The approximate area and major clashes in which DU rounds were used

The US military used depleted uranium in tank kinetic energy penetrators and 20-30 mm cannon ordnance. Significant controversy regarding the long term safety of depleted uranium exists, including claims of pyrophoric, genotoxic, and teratogenic heavy metal effects. Many have cited its use during the war as a contributing factor to a number of major health issues in veterans and in surrounding civilian populations, including in birth defects and child cancer rates. Scientific opinion on the risk is mixed. In 2004, Iraq had the highest mortality rate due to leukemia of any country.

Depleted uranium has 40% less radioactivity than natural uranium. Depleted uranium is not a significant health hazard unless it is taken into the body. External exposure to radiation from depleted uranium is generally not a major concern because the alpha particles emitted by its isotopes travel only a few centimeters in air or can be stopped by a sheet of paper. Also, the uranium-235 that remains in depleted uranium emits only a small amount of low-energy gamma radiation. However, if allowed to enter the body, depleted uranium, like natural uranium, has the potential for both chemical and radiological toxicity with the two important target organs being the kidneys and the lungs.

**TASKS AND EXERCISES:**
1 > In the depleted uranium text, what are the two important target organs if depleted uranium enters the body?
2 > Carry on the depleted uranium text from its last sentence.
The data that follows comes from a separate source.

**DATA PROVIDED:**
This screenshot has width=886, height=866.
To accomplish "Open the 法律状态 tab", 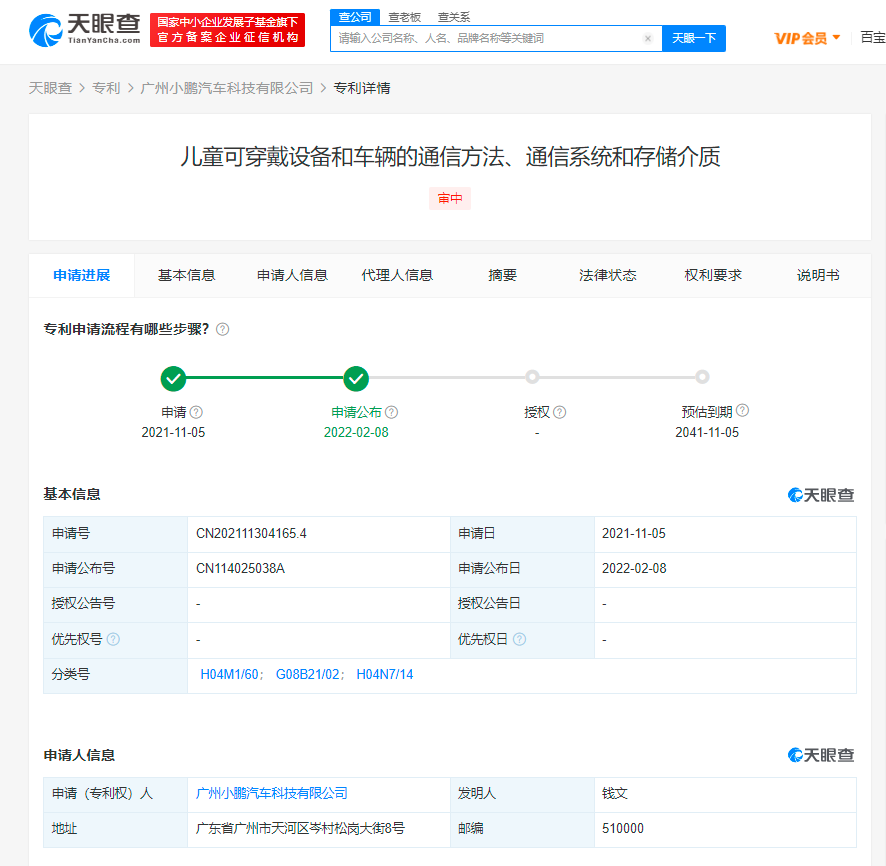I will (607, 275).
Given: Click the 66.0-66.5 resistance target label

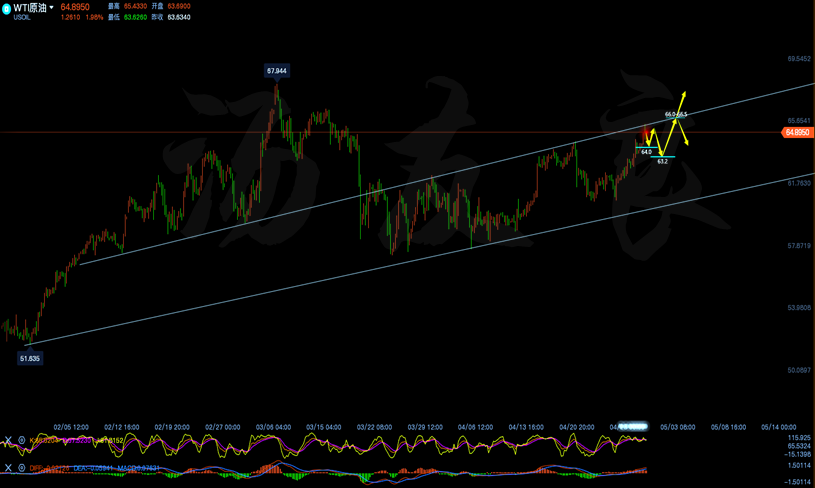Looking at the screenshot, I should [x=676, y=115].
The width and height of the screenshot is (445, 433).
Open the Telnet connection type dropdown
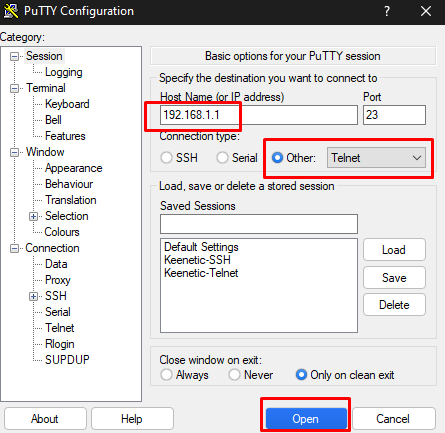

**RESULTS BY TASK:**
1 > The kidneys and the lungs.

2 >
===Highway of Death===

Destroyed Iraqi civilian and military vehicles on the Highway of Death

In the night of 26–27 February 1991, some Iraqi forces began leaving Kuwait on the main highway north of Al Jahra in a column of some 1,400 vehicles. A patrolling E-8 Joint STARS aircraft observed the retreating forces and relayed the information to the DDM-8 air operations center in Riyadh, Saudi Arabia. These vehicles and the retreating soldiers were subsequently attacked by two A-10 aircraft, resulting in a 60 km stretch of highway strewn with debris—the Highway of Death. New York Times reporter Maureen Dowd wrote, "With the Iraqi leader facing military defeat, Mr. Bush decided that he would rather gamble on a violent and potentially unpopular ground war than risk the alternative: an imperfect settlement hammered out by the Soviets and Iraqis that world opinion might accept as tolerable."

Chuck Horner, Commander of US and allied air operations, has written:

[By February 26], the Iraqis totally lost heart and started to evacuate occupied Kuwait, but airpower halted the caravan of Iraqi Army and plunderers fleeing toward Basra. This event was later called by the media "The Highway of Death". There were certainly a lot of dead vehicles, but not so many dead Iraqis. They'd already learned to scamper off into the desert when our aircraft started to attack. Nevertheless, some people back home wrongly chose to believe we were cruelly and unusually punishing our already whipped foes.
...

By February 27, talk had turned toward terminating the hostilities. Kuwait was free. We were not interested in governing Iraq. So the question became "How do we stop the killing."

===Bulldozer assault===

An armored bulldozer similar to the ones used in the attack

Another incident during the war highlighted the question of large-scale Iraqi combat deaths. This was the "bulldozer assault", where two brigades from the US 1st Infantry Division (Mechanized) were faced with a large and complex trench network, as part of the heavily fortified "Saddam Hussein Line". After some deliberation, they opted to use anti-mine plows mounted on tanks and combat earthmovers to simply plow over and bury alive the defending Iraqi soldiers. Not a single American was killed during the attack. Reporters were banned from witnessing the attack, near the neutral zone that touches the border between Saudi Arabia and Iraq. Every American in the assault was inside an armored vehicle.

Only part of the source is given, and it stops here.